The European guidelines, such as that for cardiovascular prevention,6 insist on preventive policies, lifestyle changes, and adherence and recommend a low-density lipoprotein-cholesterol (LDL-C) target that varies according to patients’ vascular risk: a) very high risk, <70mg/dL or a reduction of 50% in the LDL-C if the baseline is between 70 and 135mg/dL; b) high risk, LDL-C < 100mg/dL or a reduction of 50% in the LDL-C if the baseline is between 100 and 200mg/dL; and c) others, LDL-C < 115mg/dL.
The therapeutic recommendations are as follows: first step, high-intensity statin therapy (IA); second step, combination with ezetimibe (IIB); and third step, PCSK9 inhibitors (IIB).
Studies of cardiac rehabilitation still show disagreements in the relative merits of interval and continuous training. The push for telerehabilitation and electronic health care continues, both in phase 2 and phase 3. Alarming results are being published on the long-term maintenance of the benefits of rehabilitation.
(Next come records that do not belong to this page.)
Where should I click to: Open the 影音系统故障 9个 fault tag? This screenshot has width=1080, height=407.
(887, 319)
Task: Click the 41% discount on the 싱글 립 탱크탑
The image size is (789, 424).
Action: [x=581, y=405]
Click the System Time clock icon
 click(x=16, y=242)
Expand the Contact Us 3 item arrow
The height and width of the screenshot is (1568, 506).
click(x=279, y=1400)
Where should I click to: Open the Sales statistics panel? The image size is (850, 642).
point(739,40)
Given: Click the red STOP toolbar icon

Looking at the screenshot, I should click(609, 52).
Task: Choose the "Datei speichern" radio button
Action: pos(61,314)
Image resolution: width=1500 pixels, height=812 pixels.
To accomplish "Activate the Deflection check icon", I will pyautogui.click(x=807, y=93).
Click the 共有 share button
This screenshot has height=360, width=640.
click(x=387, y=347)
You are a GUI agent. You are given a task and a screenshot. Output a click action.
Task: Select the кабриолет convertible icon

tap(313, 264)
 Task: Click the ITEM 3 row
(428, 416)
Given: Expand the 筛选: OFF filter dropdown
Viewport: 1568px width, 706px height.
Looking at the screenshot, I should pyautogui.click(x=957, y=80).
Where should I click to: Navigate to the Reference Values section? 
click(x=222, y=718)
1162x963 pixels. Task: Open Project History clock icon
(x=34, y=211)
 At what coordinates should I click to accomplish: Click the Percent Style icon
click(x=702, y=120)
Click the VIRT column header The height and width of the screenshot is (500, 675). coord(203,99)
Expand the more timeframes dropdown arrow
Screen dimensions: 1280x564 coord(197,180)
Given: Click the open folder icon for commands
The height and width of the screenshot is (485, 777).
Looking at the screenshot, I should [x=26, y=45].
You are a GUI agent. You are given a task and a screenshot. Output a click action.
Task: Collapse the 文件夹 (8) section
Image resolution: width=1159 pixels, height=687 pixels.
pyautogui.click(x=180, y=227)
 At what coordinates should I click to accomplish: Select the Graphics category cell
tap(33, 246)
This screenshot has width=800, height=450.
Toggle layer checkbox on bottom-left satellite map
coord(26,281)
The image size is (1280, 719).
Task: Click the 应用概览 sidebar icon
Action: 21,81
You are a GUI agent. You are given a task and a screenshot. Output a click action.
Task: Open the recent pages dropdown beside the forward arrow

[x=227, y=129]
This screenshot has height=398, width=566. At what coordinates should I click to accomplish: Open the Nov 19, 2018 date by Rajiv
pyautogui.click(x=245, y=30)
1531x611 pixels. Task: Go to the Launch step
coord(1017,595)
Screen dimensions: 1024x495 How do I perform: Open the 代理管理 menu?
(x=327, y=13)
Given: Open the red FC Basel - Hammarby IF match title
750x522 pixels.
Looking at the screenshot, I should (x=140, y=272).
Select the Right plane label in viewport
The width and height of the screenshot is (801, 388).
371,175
Finally, more and more evidence supports the value of rehabilitation in patients with heart failure.
In conclusion, the current policy in the fight against smoking continues: modified packets, reduced cigarette size, and less attractive packaging. The use of varenicline, even during hospitalization for an acute coronary syndrome, has been shown to be safe, with no associated cardiovascular risk, and to effectively promote smoking cessation.